> **What to produce**
The records that follow must be transcribed exactly, each one in full.

> **Stored data entries**
⟨

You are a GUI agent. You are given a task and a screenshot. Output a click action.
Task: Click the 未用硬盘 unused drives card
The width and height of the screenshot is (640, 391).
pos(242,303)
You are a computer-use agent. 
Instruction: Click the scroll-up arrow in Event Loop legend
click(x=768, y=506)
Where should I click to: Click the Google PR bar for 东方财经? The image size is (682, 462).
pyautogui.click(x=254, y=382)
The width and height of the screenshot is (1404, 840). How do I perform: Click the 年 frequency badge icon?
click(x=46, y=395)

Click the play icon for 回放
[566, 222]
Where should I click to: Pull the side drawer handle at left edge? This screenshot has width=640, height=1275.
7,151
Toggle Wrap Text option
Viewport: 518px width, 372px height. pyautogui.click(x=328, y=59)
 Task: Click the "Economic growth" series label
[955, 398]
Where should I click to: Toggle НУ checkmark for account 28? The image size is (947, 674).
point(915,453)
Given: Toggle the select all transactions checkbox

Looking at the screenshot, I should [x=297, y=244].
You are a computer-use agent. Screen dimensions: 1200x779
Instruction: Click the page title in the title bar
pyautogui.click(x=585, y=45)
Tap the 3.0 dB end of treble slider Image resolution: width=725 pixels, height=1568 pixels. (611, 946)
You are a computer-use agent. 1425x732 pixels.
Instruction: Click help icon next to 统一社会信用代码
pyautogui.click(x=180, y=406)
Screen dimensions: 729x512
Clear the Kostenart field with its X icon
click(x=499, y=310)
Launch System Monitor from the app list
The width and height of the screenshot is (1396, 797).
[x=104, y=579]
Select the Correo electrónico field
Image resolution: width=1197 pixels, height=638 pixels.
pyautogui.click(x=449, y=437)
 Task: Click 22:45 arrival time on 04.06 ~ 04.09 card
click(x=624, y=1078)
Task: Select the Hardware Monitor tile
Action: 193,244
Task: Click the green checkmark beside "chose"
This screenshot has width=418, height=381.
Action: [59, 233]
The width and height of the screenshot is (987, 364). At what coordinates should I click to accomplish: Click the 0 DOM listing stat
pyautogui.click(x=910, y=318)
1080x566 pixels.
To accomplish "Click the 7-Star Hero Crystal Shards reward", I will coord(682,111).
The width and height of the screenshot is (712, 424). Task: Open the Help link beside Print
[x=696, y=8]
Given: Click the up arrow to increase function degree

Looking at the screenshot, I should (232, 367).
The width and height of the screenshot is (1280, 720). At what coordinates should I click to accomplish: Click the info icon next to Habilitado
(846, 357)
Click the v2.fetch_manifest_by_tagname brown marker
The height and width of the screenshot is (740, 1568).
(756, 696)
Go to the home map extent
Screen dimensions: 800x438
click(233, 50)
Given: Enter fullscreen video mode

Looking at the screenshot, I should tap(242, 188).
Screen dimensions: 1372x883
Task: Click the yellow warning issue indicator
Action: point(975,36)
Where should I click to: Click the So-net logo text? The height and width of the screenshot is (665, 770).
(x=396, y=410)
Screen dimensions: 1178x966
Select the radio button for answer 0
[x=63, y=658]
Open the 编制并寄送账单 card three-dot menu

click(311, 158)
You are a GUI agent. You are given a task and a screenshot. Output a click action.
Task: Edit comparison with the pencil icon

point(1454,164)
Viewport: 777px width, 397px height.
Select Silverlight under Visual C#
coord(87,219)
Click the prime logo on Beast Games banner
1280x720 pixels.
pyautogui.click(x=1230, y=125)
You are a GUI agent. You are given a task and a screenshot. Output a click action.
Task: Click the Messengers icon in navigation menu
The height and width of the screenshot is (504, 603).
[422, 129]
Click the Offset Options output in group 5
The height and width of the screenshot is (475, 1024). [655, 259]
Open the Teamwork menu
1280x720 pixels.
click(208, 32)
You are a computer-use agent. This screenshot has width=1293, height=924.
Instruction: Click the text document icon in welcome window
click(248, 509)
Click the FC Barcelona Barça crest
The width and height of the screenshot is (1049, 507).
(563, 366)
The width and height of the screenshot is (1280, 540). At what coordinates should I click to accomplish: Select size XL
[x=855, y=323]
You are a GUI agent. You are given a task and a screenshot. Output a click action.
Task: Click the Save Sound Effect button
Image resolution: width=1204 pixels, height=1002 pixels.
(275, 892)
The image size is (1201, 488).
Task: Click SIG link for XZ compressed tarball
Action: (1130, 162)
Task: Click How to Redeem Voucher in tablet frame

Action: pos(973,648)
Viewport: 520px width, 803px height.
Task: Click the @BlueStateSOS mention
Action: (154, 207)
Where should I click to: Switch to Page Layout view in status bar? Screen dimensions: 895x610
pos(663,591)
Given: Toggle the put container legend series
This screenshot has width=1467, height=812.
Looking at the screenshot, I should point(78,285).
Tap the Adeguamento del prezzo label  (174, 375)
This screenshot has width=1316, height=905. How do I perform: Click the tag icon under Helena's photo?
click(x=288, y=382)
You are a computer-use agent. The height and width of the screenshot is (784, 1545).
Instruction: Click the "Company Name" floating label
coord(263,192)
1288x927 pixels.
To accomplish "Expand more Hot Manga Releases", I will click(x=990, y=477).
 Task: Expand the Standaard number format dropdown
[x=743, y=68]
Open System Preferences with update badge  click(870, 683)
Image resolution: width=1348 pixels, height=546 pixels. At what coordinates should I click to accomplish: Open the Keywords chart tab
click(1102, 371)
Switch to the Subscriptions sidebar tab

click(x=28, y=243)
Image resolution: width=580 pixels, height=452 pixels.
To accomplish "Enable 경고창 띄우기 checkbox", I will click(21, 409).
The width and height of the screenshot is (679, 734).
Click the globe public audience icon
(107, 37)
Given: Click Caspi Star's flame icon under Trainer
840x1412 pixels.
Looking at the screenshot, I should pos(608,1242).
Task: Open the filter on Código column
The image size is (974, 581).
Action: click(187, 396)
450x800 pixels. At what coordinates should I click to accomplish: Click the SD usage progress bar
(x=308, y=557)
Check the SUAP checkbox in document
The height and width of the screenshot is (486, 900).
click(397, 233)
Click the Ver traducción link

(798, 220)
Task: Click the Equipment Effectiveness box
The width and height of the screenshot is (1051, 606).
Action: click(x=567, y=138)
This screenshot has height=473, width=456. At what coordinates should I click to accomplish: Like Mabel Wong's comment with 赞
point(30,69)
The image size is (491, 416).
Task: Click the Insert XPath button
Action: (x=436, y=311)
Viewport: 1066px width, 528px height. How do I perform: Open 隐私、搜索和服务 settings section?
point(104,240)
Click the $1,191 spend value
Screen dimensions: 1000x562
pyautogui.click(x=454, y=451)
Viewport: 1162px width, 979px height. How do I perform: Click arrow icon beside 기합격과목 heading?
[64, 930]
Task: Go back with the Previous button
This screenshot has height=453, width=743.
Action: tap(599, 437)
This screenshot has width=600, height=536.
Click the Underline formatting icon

⟩

> **Finished task**
You are a GUI agent. You are given a task and a screenshot. Output a click action.
Task: Click the 未用硬盘 unused drives card
The width and height of the screenshot is (640, 391).
pos(242,303)
You are a computer-use agent. 
Instruction: Click the scroll-up arrow in Event Loop legend
click(x=768, y=506)
Where should I click to: Click the Google PR bar for 东方财经? The image size is (682, 462).
pyautogui.click(x=254, y=382)
The width and height of the screenshot is (1404, 840). How do I perform: Click the 年 frequency badge icon?
click(x=46, y=395)

Click the play icon for 回放
[566, 222]
Where should I click to: Pull the side drawer handle at left edge? This screenshot has width=640, height=1275.
7,151
Toggle Wrap Text option
Viewport: 518px width, 372px height. pyautogui.click(x=328, y=59)
 Task: Click the "Economic growth" series label
[955, 398]
Where should I click to: Toggle НУ checkmark for account 28? The image size is (947, 674).
point(915,453)
Given: Toggle the select all transactions checkbox

Looking at the screenshot, I should [x=297, y=244].
You are a computer-use agent. Screen dimensions: 1200x779
Instruction: Click the page title in the title bar
pyautogui.click(x=585, y=45)
Tap the 3.0 dB end of treble slider Image resolution: width=725 pixels, height=1568 pixels. (611, 946)
You are a computer-use agent. 1425x732 pixels.
Instruction: Click help icon next to 统一社会信用代码
pyautogui.click(x=180, y=406)
Screen dimensions: 729x512
Clear the Kostenart field with its X icon
click(x=499, y=310)
Launch System Monitor from the app list
The width and height of the screenshot is (1396, 797).
[x=104, y=579]
Select the Correo electrónico field
Image resolution: width=1197 pixels, height=638 pixels.
pyautogui.click(x=449, y=437)
 Task: Click 22:45 arrival time on 04.06 ~ 04.09 card
click(x=624, y=1078)
Task: Select the Hardware Monitor tile
Action: 193,244
Task: Click the green checkmark beside "chose"
This screenshot has width=418, height=381.
Action: [59, 233]
The width and height of the screenshot is (987, 364). At what coordinates should I click to accomplish: Click the 0 DOM listing stat
pyautogui.click(x=910, y=318)
1080x566 pixels.
To accomplish "Click the 7-Star Hero Crystal Shards reward", I will coord(682,111).
The width and height of the screenshot is (712, 424). Task: Open the Help link beside Print
[x=696, y=8]
Given: Click the up arrow to increase function degree

Looking at the screenshot, I should (232, 367).
The width and height of the screenshot is (1280, 720). At what coordinates should I click to accomplish: Click the info icon next to Habilitado
(846, 357)
Click the v2.fetch_manifest_by_tagname brown marker
The height and width of the screenshot is (740, 1568).
(756, 696)
Go to the home map extent
Screen dimensions: 800x438
click(233, 50)
Given: Enter fullscreen video mode

Looking at the screenshot, I should tap(242, 188).
Screen dimensions: 1372x883
Task: Click the yellow warning issue indicator
Action: point(975,36)
Where should I click to: Click the So-net logo text? The height and width of the screenshot is (665, 770).
(x=396, y=410)
Screen dimensions: 1178x966
Select the radio button for answer 0
[x=63, y=658]
Open the 编制并寄送账单 card three-dot menu

click(311, 158)
You are a GUI agent. You are given a task and a screenshot. Output a click action.
Task: Edit comparison with the pencil icon

point(1454,164)
Viewport: 777px width, 397px height.
Select Silverlight under Visual C#
coord(87,219)
Click the prime logo on Beast Games banner
1280x720 pixels.
pyautogui.click(x=1230, y=125)
You are a GUI agent. You are given a task and a screenshot. Output a click action.
Task: Click the Messengers icon in navigation menu
The height and width of the screenshot is (504, 603).
[422, 129]
Click the Offset Options output in group 5
The height and width of the screenshot is (475, 1024). [655, 259]
Open the Teamwork menu
1280x720 pixels.
click(208, 32)
You are a computer-use agent. This screenshot has width=1293, height=924.
Instruction: Click the text document icon in welcome window
click(248, 509)
Click the FC Barcelona Barça crest
The width and height of the screenshot is (1049, 507).
(563, 366)
The width and height of the screenshot is (1280, 540). At what coordinates should I click to accomplish: Select size XL
[x=855, y=323]
You are a GUI agent. You are given a task and a screenshot. Output a click action.
Task: Click the Save Sound Effect button
Image resolution: width=1204 pixels, height=1002 pixels.
(275, 892)
The image size is (1201, 488).
Task: Click SIG link for XZ compressed tarball
Action: (1130, 162)
Task: Click How to Redeem Voucher in tablet frame

Action: pos(973,648)
Viewport: 520px width, 803px height.
Task: Click the @BlueStateSOS mention
Action: (154, 207)
Where should I click to: Switch to Page Layout view in status bar? Screen dimensions: 895x610
pos(663,591)
Given: Toggle the put container legend series
This screenshot has width=1467, height=812.
Looking at the screenshot, I should point(78,285).
Tap the Adeguamento del prezzo label  (174, 375)
This screenshot has width=1316, height=905. How do I perform: Click the tag icon under Helena's photo?
click(x=288, y=382)
You are a computer-use agent. The height and width of the screenshot is (784, 1545).
Instruction: Click the "Company Name" floating label
coord(263,192)
1288x927 pixels.
To accomplish "Expand more Hot Manga Releases", I will click(x=990, y=477).
 Task: Expand the Standaard number format dropdown
[x=743, y=68]
Open System Preferences with update badge  click(870, 683)
Image resolution: width=1348 pixels, height=546 pixels. At what coordinates should I click to accomplish: Open the Keywords chart tab
click(1102, 371)
Switch to the Subscriptions sidebar tab

click(x=28, y=243)
Image resolution: width=580 pixels, height=452 pixels.
To accomplish "Enable 경고창 띄우기 checkbox", I will click(21, 409).
The width and height of the screenshot is (679, 734).
Click the globe public audience icon
(107, 37)
Given: Click Caspi Star's flame icon under Trainer
840x1412 pixels.
Looking at the screenshot, I should pos(608,1242).
Task: Open the filter on Código column
The image size is (974, 581).
Action: click(187, 396)
450x800 pixels. At what coordinates should I click to accomplish: Click the SD usage progress bar
(x=308, y=557)
Check the SUAP checkbox in document
The height and width of the screenshot is (486, 900).
click(397, 233)
Click the Ver traducción link

(798, 220)
Task: Click the Equipment Effectiveness box
The width and height of the screenshot is (1051, 606).
Action: click(x=567, y=138)
This screenshot has height=473, width=456. At what coordinates should I click to accomplish: Like Mabel Wong's comment with 赞
point(30,69)
The image size is (491, 416).
Task: Click the Insert XPath button
Action: (x=436, y=311)
Viewport: 1066px width, 528px height. How do I perform: Open 隐私、搜索和服务 settings section?
point(104,240)
Click the $1,191 spend value
Screen dimensions: 1000x562
pyautogui.click(x=454, y=451)
Viewport: 1162px width, 979px height. How do I perform: Click arrow icon beside 기합격과목 heading?
[64, 930]
Task: Go back with the Previous button
This screenshot has height=453, width=743.
Action: tap(599, 437)
This screenshot has width=600, height=536.
Click the Underline formatting icon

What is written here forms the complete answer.